Saved entries:
━━━━━━━━━━

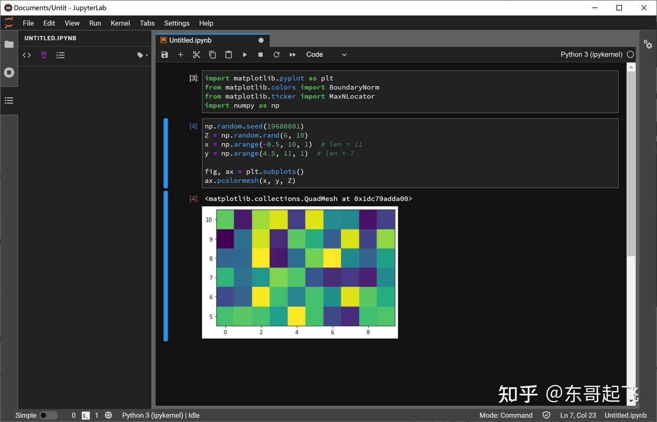The image size is (657, 422).
Task: Open the file browser in the sidebar
Action: (x=9, y=44)
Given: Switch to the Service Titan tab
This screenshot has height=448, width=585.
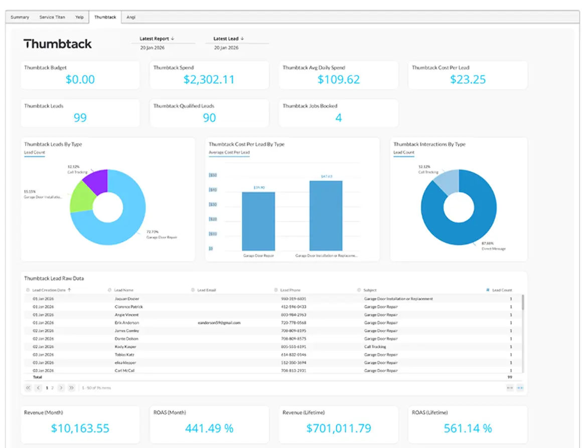Looking at the screenshot, I should point(52,17).
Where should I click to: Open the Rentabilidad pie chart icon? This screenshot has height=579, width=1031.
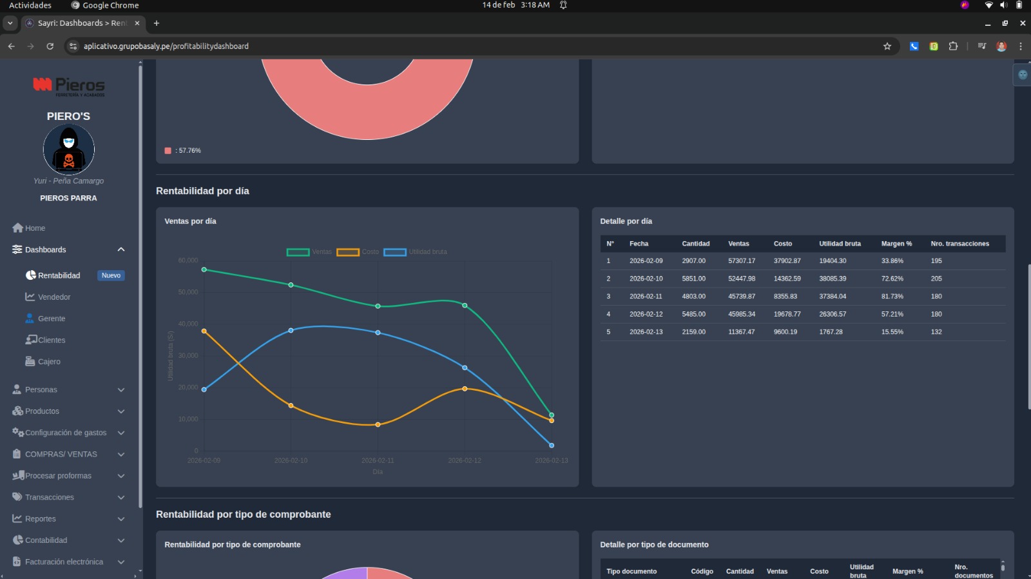30,275
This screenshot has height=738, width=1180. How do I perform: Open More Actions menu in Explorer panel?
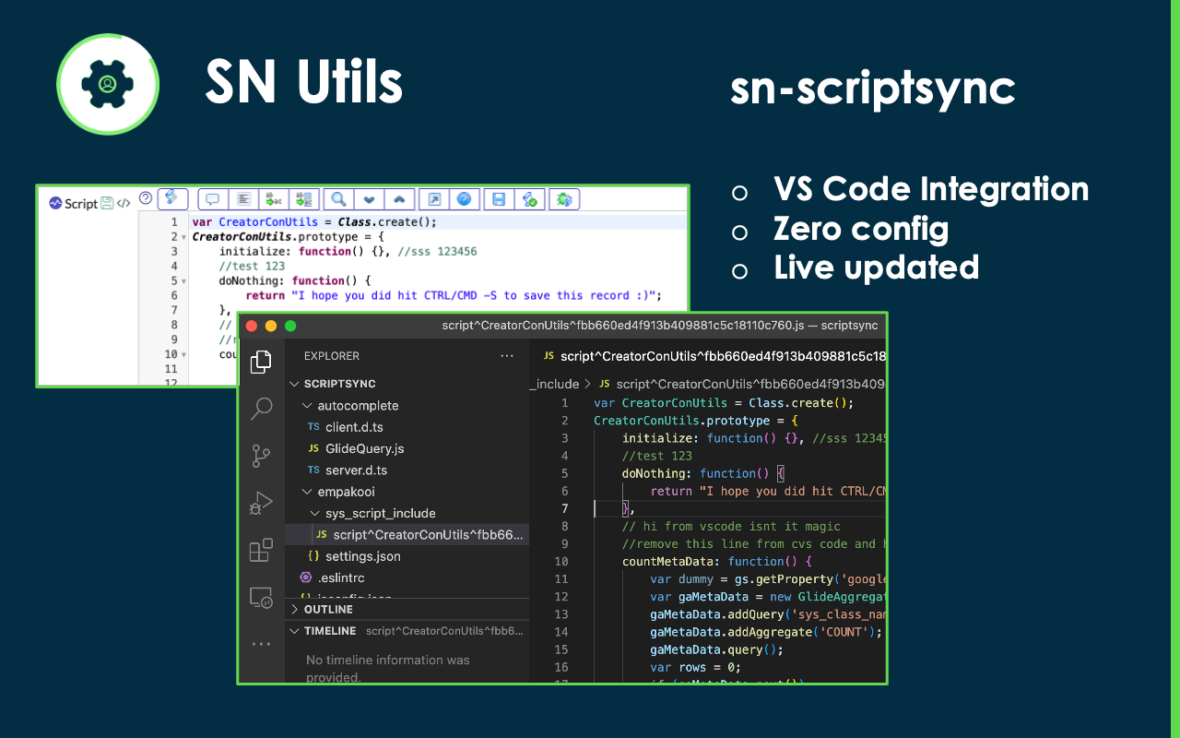[x=507, y=355]
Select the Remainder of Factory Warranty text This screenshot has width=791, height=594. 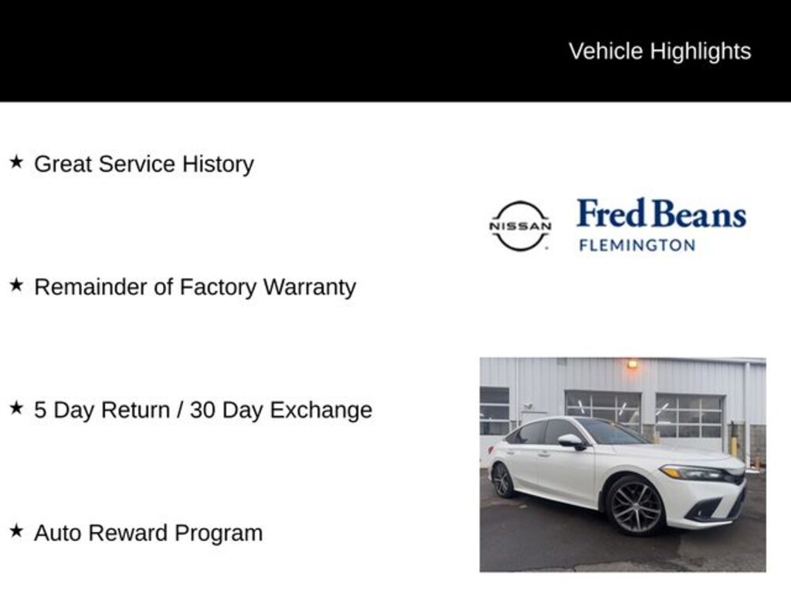(x=195, y=287)
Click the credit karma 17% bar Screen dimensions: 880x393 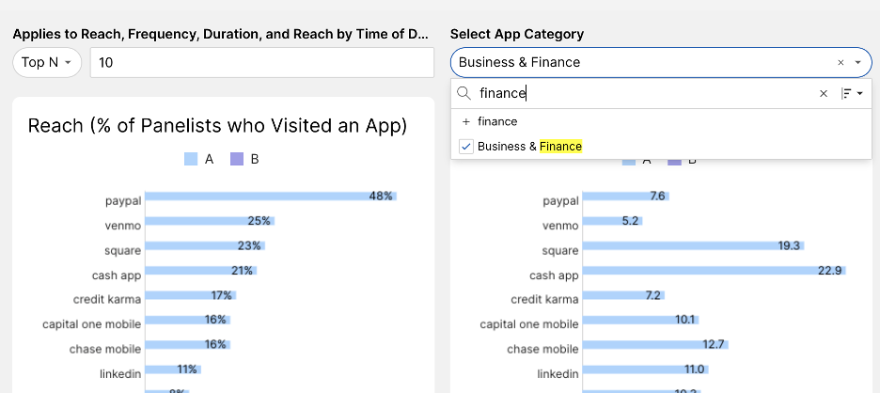[190, 295]

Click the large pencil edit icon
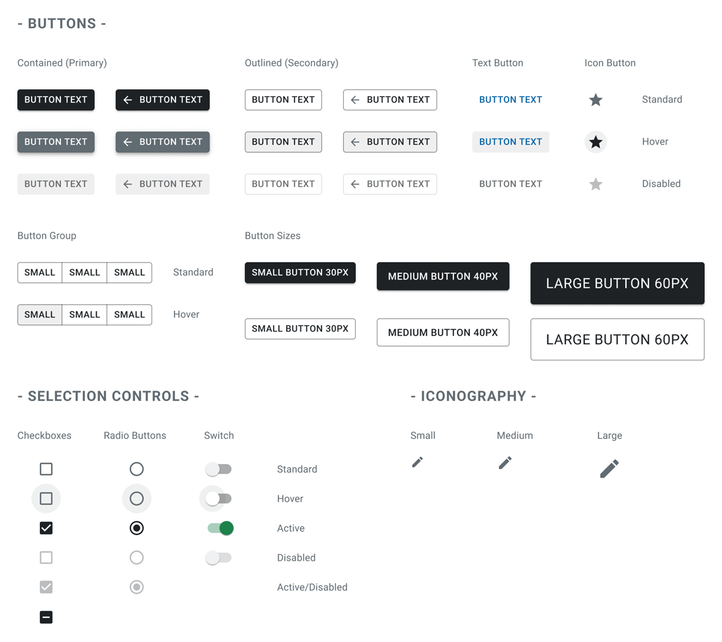[609, 469]
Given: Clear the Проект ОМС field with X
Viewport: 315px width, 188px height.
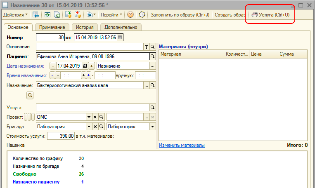Looking at the screenshot, I should [95, 117].
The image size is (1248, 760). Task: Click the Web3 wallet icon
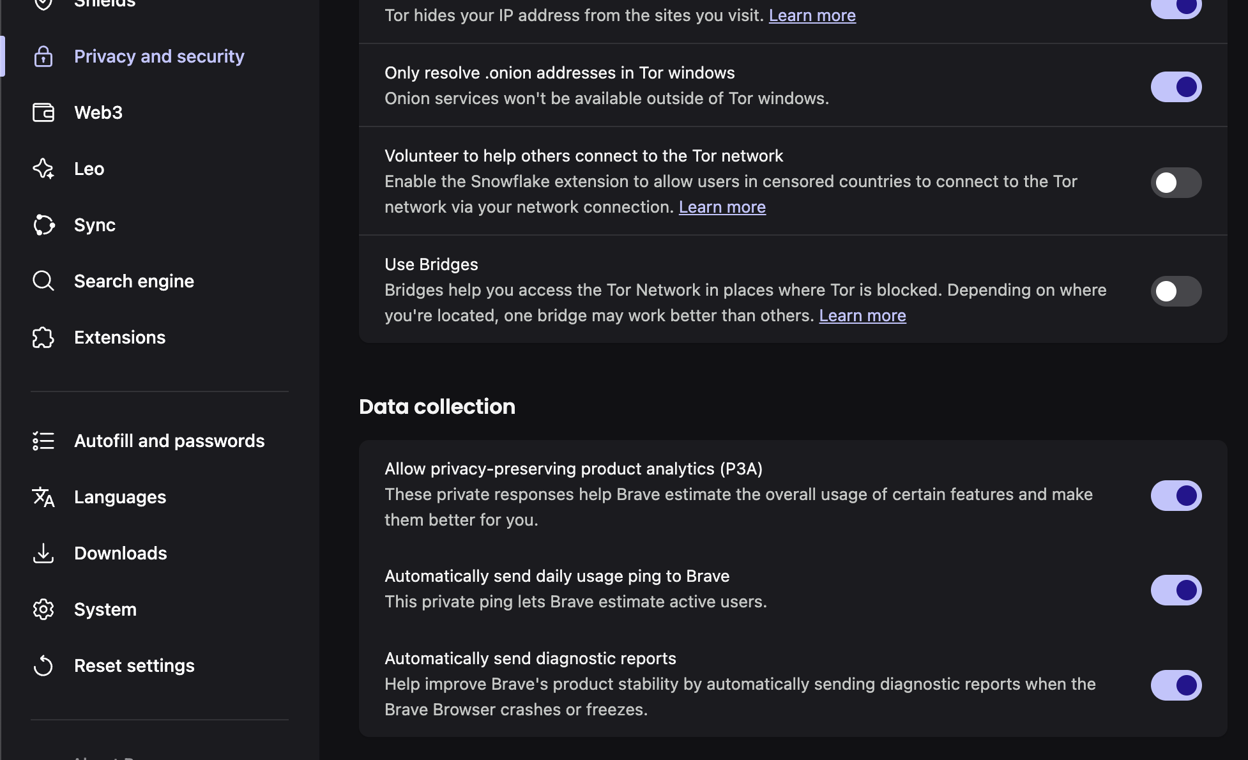pos(43,112)

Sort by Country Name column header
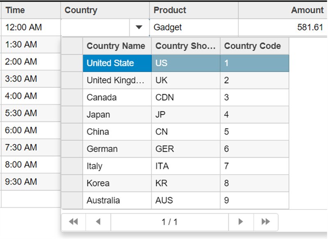(116, 46)
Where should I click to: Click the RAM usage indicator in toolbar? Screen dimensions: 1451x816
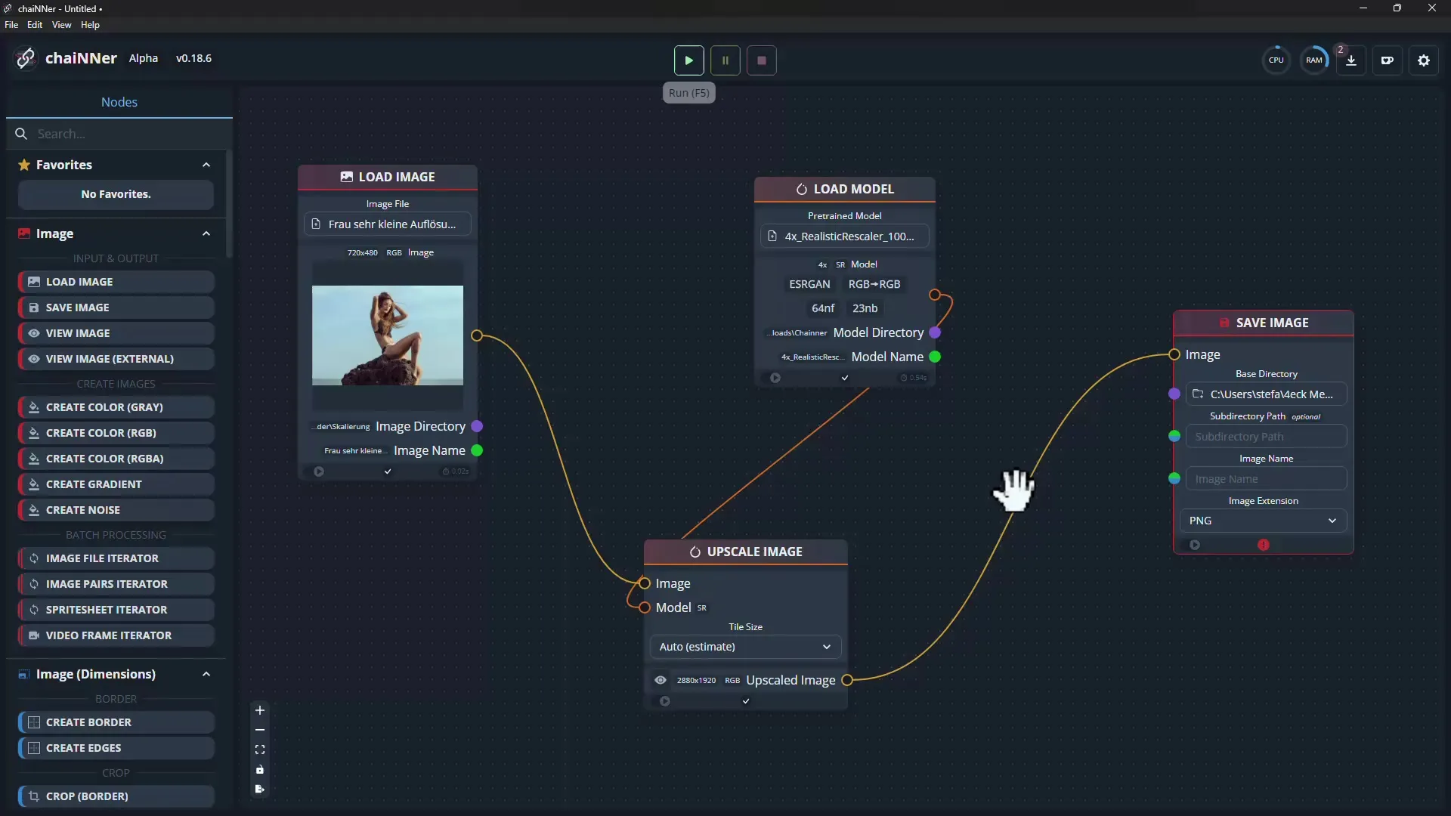click(1314, 60)
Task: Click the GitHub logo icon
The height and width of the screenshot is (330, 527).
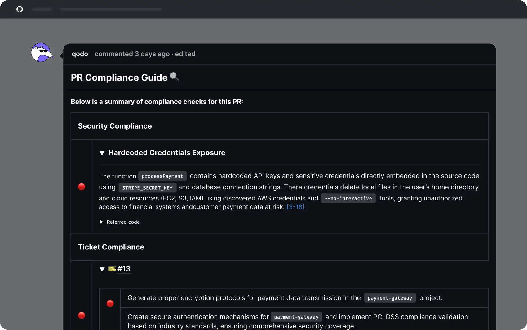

━━━━━━━━━━

▶ _Directions for this task_: Check each line of the records above for "Given", and copy those that have it.

▶ _Finished task_:
Given: Switch to the Service Titan tab
Given: Clear the Проект ОМС field with X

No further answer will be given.